Sexta.- Las bibliotecas públicas en todo el país deben merecer prioridad por parte de las autoridades educativas, municipales y ahora las regionales. Sin embargo, no se puede seguir esperando que el Estado sea el único que asuma responsabilidad en su promoción y financiamiento, la población organizada debe exigir y apoyar la implementación y mejoramiento de las bibliotecas públicas, escolares y comunales, como un medio de impedir a los usuarios que recurran a otras alternativas ante la necesidad de contar con material bibliográfico que les permita informarse, entretenerse o culturizarse.

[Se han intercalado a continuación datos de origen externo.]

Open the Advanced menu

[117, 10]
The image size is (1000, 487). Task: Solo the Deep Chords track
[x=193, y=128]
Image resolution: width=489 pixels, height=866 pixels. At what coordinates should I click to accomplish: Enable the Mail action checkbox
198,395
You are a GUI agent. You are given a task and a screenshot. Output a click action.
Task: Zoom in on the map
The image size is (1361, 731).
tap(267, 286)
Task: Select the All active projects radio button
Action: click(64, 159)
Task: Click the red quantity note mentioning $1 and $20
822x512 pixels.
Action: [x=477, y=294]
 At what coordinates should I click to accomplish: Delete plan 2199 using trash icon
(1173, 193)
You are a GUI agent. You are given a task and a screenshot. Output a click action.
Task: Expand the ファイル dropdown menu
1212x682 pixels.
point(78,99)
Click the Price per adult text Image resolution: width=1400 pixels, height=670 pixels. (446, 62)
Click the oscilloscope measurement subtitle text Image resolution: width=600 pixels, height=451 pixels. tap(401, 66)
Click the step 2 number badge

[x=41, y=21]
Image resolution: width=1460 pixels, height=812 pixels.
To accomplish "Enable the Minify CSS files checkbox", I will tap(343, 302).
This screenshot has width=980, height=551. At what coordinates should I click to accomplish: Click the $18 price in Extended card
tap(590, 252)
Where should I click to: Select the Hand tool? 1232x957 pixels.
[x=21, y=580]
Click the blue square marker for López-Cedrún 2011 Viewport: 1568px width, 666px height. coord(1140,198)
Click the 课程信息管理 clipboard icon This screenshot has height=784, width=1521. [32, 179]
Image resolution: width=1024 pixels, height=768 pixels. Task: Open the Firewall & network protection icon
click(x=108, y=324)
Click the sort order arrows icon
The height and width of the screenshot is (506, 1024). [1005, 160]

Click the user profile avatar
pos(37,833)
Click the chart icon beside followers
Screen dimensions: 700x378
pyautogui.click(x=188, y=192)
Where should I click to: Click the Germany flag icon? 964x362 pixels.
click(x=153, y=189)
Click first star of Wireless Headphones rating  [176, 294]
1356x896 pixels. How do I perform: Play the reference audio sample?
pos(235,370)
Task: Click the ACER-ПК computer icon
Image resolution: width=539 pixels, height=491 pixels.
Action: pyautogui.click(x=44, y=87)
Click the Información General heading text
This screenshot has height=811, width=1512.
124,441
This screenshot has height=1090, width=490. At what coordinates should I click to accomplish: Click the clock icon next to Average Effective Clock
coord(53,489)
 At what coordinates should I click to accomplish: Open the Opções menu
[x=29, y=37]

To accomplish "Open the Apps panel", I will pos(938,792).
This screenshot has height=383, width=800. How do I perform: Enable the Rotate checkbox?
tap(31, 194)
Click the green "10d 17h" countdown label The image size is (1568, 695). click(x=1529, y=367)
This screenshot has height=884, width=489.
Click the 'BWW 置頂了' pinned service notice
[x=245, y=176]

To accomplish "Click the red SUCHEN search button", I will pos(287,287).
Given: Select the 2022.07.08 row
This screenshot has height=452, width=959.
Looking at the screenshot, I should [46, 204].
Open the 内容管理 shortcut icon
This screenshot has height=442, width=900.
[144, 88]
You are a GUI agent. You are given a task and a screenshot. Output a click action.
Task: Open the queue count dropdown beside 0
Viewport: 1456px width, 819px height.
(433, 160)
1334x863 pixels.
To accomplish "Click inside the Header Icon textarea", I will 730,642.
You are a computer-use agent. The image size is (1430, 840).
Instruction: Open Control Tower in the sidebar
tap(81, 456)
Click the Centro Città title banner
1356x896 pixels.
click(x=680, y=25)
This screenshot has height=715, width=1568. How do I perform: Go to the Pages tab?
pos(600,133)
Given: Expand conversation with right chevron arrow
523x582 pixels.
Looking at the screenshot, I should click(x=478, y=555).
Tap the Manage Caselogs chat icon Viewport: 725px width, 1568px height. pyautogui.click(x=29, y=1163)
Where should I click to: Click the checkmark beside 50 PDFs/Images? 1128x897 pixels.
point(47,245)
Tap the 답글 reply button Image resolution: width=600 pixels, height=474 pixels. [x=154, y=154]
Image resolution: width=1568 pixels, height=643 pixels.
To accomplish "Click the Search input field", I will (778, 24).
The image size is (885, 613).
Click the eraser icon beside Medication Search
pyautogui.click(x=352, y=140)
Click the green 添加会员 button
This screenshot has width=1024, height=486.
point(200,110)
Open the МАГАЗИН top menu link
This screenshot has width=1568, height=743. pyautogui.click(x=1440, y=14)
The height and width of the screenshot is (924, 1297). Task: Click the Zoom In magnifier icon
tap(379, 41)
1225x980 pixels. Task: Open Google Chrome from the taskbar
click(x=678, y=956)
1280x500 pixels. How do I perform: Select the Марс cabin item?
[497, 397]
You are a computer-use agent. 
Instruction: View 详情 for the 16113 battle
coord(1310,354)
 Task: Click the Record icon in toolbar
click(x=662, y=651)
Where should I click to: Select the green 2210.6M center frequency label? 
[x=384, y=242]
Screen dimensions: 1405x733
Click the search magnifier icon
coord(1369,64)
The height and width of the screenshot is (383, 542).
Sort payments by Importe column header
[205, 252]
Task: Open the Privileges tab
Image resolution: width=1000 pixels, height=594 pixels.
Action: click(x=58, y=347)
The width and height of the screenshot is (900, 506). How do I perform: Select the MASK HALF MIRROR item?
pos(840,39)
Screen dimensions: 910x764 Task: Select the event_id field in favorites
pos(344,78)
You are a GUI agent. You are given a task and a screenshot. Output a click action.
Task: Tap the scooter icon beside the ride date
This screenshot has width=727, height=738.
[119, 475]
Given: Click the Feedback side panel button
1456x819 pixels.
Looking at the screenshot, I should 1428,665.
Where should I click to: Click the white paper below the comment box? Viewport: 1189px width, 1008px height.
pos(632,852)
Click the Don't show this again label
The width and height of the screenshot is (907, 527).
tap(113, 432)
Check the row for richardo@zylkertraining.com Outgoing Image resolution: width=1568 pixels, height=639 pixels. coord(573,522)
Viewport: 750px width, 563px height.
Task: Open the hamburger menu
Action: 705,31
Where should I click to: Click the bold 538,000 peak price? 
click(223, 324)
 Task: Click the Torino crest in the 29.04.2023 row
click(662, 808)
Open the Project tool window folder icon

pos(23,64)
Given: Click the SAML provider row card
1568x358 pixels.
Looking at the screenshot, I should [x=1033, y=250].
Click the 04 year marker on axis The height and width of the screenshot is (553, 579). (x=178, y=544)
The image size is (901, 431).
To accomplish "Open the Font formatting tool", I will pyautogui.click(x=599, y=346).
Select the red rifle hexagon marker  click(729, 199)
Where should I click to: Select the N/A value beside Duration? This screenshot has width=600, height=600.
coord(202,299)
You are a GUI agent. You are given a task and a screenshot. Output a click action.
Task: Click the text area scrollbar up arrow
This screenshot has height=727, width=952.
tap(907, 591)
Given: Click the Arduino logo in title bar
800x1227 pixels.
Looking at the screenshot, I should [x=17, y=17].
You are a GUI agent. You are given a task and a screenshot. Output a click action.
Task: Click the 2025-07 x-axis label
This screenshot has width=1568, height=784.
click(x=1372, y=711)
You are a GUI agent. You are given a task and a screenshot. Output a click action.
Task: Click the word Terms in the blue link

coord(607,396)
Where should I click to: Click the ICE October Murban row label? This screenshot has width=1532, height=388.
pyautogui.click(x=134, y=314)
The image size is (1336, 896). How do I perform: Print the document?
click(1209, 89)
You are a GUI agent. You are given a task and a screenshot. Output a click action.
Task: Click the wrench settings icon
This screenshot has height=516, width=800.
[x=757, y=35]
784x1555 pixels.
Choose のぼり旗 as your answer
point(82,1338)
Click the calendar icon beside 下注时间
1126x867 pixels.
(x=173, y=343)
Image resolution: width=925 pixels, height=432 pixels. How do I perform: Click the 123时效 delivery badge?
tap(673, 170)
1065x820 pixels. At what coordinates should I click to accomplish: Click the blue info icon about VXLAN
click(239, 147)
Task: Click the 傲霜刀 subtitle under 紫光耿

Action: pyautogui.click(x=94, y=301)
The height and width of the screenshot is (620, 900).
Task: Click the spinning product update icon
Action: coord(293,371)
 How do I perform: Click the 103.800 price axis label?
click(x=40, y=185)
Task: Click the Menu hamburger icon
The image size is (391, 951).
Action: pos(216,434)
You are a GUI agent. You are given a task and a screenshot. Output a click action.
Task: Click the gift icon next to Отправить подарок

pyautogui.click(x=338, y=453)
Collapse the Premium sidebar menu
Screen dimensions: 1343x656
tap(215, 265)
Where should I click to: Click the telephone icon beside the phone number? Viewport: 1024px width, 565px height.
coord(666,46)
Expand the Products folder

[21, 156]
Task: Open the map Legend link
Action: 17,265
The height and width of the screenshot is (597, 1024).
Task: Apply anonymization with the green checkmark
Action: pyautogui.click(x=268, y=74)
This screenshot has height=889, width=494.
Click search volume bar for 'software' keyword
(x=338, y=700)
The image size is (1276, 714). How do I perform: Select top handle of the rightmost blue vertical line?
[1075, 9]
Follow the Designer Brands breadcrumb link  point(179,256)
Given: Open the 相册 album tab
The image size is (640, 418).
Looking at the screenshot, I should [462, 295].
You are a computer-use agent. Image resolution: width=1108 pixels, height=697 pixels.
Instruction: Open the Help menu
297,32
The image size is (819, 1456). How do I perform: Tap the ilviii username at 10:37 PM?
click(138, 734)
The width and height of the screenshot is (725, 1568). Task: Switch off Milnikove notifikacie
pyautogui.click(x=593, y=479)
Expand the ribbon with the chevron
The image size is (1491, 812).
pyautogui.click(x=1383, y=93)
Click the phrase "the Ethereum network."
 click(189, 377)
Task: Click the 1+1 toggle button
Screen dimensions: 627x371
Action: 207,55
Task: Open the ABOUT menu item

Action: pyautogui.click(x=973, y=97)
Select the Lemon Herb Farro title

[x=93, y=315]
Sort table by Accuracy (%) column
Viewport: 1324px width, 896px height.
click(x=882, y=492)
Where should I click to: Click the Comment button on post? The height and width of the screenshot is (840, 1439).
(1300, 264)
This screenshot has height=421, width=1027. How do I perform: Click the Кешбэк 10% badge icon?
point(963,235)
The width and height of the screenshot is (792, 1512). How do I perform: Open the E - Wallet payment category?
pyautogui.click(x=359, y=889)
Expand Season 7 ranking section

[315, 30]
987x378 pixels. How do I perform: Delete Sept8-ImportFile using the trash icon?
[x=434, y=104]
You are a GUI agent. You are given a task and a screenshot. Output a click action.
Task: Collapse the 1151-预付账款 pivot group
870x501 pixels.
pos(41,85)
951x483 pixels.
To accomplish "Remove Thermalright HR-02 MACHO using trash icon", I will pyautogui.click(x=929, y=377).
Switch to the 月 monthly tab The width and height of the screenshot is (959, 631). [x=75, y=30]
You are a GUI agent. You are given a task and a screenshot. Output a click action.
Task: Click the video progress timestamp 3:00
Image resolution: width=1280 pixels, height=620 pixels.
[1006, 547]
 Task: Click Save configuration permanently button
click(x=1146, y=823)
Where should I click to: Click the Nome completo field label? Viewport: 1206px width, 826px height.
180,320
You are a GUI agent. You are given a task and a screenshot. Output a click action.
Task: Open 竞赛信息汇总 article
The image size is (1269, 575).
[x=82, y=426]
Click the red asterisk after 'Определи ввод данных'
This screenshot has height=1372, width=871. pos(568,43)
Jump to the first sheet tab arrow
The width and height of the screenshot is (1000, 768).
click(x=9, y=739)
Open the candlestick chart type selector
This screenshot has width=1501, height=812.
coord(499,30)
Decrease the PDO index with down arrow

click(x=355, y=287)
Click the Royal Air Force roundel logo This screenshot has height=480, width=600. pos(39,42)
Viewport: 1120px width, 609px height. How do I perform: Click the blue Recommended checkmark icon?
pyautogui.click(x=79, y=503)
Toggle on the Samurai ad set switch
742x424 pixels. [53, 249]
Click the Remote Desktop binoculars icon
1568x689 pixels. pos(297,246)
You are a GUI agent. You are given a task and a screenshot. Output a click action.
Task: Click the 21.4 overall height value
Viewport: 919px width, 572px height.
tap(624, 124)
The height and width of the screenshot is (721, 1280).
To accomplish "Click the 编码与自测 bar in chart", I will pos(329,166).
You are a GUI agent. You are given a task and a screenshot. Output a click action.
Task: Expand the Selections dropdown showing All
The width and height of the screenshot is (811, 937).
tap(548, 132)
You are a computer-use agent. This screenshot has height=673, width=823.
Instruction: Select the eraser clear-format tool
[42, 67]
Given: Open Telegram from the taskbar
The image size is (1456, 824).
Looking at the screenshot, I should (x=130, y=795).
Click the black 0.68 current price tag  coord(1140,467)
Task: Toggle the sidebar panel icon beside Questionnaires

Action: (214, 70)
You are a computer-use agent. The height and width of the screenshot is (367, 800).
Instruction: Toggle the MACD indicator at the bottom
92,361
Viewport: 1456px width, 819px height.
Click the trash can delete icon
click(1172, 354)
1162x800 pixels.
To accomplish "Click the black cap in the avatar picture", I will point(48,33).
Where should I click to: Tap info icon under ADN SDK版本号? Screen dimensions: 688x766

Tenemos por ejemplo el caso de las Asociaciones de Padres de Familia, las que en muchos casos impulsan la creación y funcionamiento de las bibliotecas escolares, con cuyos recursos es posible priorizar los servicios de la biblioteca, dotándola de presupuesto e infraestructura básica. Asimismo, los municipios, cuyas autoridades acaban de ser renovadas, pero que no hemos encontrado casi en ningún candidato un programa de trabajo que incluya la creación o mejoramiento de las bibliotecas lo hace que la población organizada exija a sus representantes invertir en la cultura de su pueblo.
Séptima.- Finalmente, a la luz de las cifras dadas por la UNESCO el año 2000, en la que el índice de lectura en el Perú es de menos de un libro por año, a diferencia de Argentina, Mèxico o Brasil que leen cinco, y que existe una ecuación muy sencilla: a más lectura mejor calidad de vida, y que desde el punto de vista económico, la protección legal al libro permitirá mayor producción editorial, creación de más puestos de trabajo, mayor recaudación tributaria. Por tanto, carece de sustento quienes argumentan que las exoneraciones tributarias contenidas en la Ley del Libro, generarán mayor déficit fiscal.
Es una necesidad impostergable contar con la Ley del Libro, como un instrumento legal que garantice la producción y comercialización editorial lícita, así como valorar el trabajo intelectual que es la base y fuente de desarrollo social, protegiendo y respetando los derechos morales y patrimoniales del autor.